The change potentially deals a blow to efforts to combat the digital divide in Texas’ largest school district, where about 56,500 students and 2,500 teachers have benefited from the program. Many of the participating HISD schools serve large numbers of Black and Latino students in lower-income neighborhoods, particularly on the district’s north and east sides.

In a statement, Verizon Wireless officials said they have moved to terminate an agreement with HISD that provided free technology to students in 36 schools.

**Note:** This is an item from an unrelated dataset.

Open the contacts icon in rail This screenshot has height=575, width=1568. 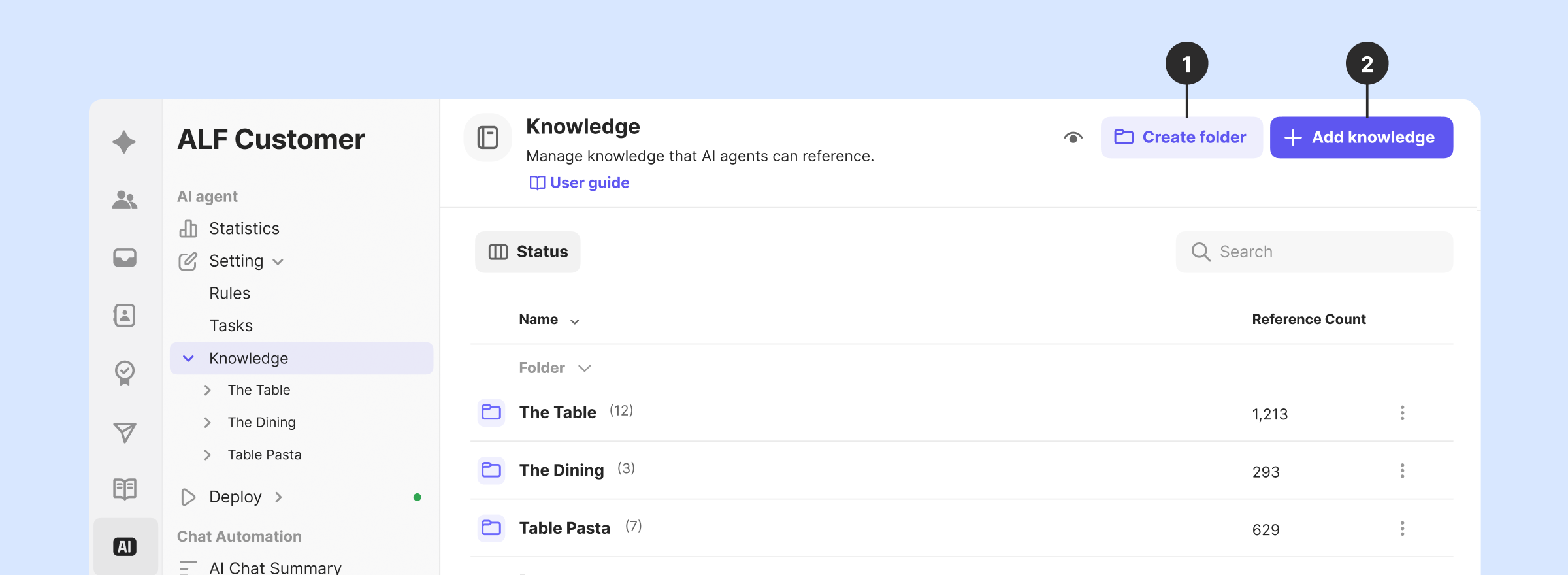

Verizon, through a nonprofit known as Digital Promise, has worked with HISD on the initiative since 2020.

“Verizon Innovative Learning has made several attempts to continue its partnership with Houston ISD, and would be delighted to continue the partnership upon their response and demonstrated commitment to the program,” Digital Promise spokesperson Jessica Schuler said in a statement.

On Friday, two days after the Abdelraoufsinno broke the news that the partnership was ending, an HISD spokesperson said the district is “continuing the conversation with Verizon.” It is unclear whether HISD has alternate plans to provide computers and internet access to students.

In recent years, Verizon has embarked on a nationwide philanthropic effort to boost student connectivity. Every student and teacher at the 36 participating HISD schools received a device, such as an iPad or Chromebook, and up to a four-year data plan. Verizon also provided a coach to train staff on integrating the new technology into lessons.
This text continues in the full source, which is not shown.